Correspondence Address: Dr. Anette Gjörloff Wingren, Department of Biomedical Sciences, Faculty of Health and Society, Malmö University, Malmö 20506, Sweden. E-mail: Anette.gjorloff-wingren@mau.se

    Science Editor: Rafat Siddiqui | Copy Editor: Cai-Hong Wang | Production Editor: Jing Yu
    ...

    © The Author(s) 2019. Open Access This article is licensed under a Creative Commons Attribution 4.0 International License (https://creativecommons.org/licenses/by/4.0/), which permits unrestricted use, sharing, adaptation, distribution and reproduction in any medium or format, for any purpose, even commercially, as long as you give appropriate credit to the original author(s) and the source, provide a link to the Creative Commons license, and indicate if changes were made.

    Abstract

    Cancer cells often have an increased amount of glycans, such as sialic acid (SA), on the cell surface, which normally play an important role in cell growth, proliferation and differentiation. In this study, SA expression is determined by fluorescent nanoprobes, molecularly imprinted polymers, SA-MIPs. The nanoprobes are synthesized with an imprinting approach to produce tailor-made fluorescent core-shell particles with high affinity for cell surface SA. Inflammation and cytokine production are well known tumor promoters, modulating the cellular microenvironment, including an aberrant cell surface glycan pattern. The recombinant cytokines IL-4, IL-6, IL-8 and a cocktail of cytokines collected from stimulated T leukemia Jurkat cells were used to induce in vitro inflammation in two cell lines, and thereafter analyzed with the use of SA-MIPs and flow cytometry. One of the cell lines showed a different binding pattern of SA-MIPs after treatment with recombinant cytokines and the cytokine cocktail. This study shows that SA-MIPs can be an important tool in the investigation of overexpressed glycans in the tumor microenvironment.

    Introduction

    Abnormal cell growth can be initiated through inflammation[1]. Cancer cells are able to reshape the microenvironment by expression of tumor-promoting chemokines and cytokines[2,3]. Fast growing cancer cells outpace their blood supply and become nutrient and oxygen deprived. This results in necrotic cell death at the tumor’s core and this releases pro- inflammatory cytokines, such as IL-1.
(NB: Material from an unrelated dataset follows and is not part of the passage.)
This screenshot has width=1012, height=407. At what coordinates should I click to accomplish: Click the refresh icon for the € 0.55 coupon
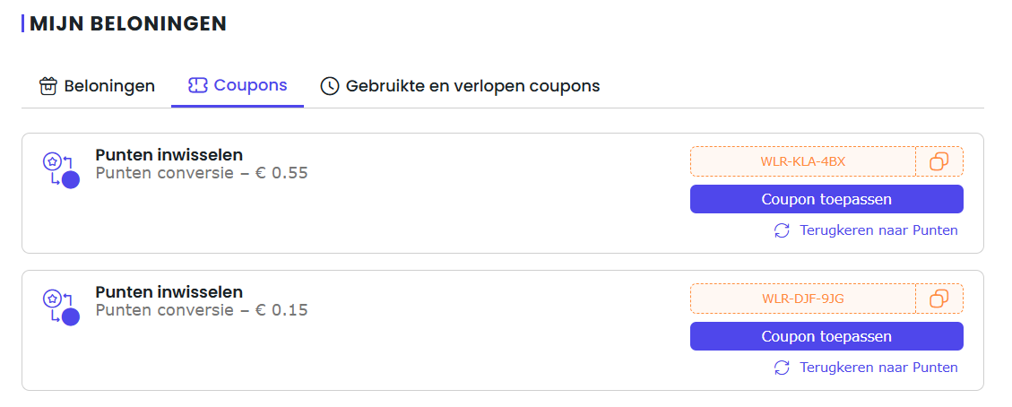pyautogui.click(x=782, y=230)
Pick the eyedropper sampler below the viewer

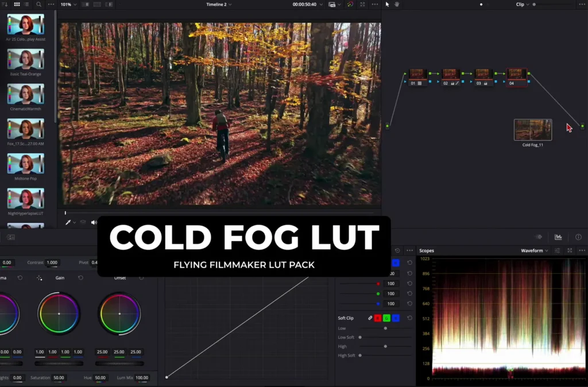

    Cytokines act as cell regulators of many different biological processes including cell growth, differentiation, metabolism, immunity and inflammation. Cytokines can enhance cancer cell growth by modulating the cellular microenvironment or by affecting the cells directly. Pro- inflammatory cytokines can be oncogenic and thereby inducing elevated levels of pro- invasive factors such as metalloproteinase-2 (MMP-2) and epithelial growth factor.

    Pro-inflammatory cytokines including TNF-α, IL-1β, IL-6 and IL-8 are regulated by the transcription factor NF-kB, which is involved in activating genes in neoplastic transformation[1,4]. Highly glycosylated intestinal mucins, such as MUC2 and MUC4, are regulated through NF-κB and by the gp130/STAT3 pathways, respectively[5,6].

    Sialic acid (SA), or neuraminic acid, is the outermost sugar molecule of glycans, thus forming the outer surface of cells by being attached to proteins or lipids bound to the plasma membrane. SA is very important for the function of living organisms since it is involved in cell processes like proliferation, differentiation, angiogenesis, invasiveness and metastasis[7,8]. The over-expression of SA creates a negative charge on the cell surface, which is important in cell-cell and cell-matrix communication. An increased level of SA on the cell membrane, which have been reported on malignant and metastatic cancer cells, makes cells repel each other leading to an increased motility[9]. In addition, it has been proven that aberrant expression of in particular the α2,3-SA variants are related to tumor adhesion and invasion[10,11].

    Today, there is a lack of tools for specific targeting to glycans with high affinity. Lectins and glycan-specific antibodies have been used by many research groups to detect altered glycosylation, but the current tools do not perform with high specificity or affinity[12]. We have developed fluorescent nanoprobes to make convenient targeting and imaging of cell surface SA possible[13]. Based on other glycan specific receptors, we have developed SA-imprinted molecularly polymers (SA-MIPs) by using silica core particles and implemented NBD-fluorophores, which have favorable spectroscopic properties[13,14].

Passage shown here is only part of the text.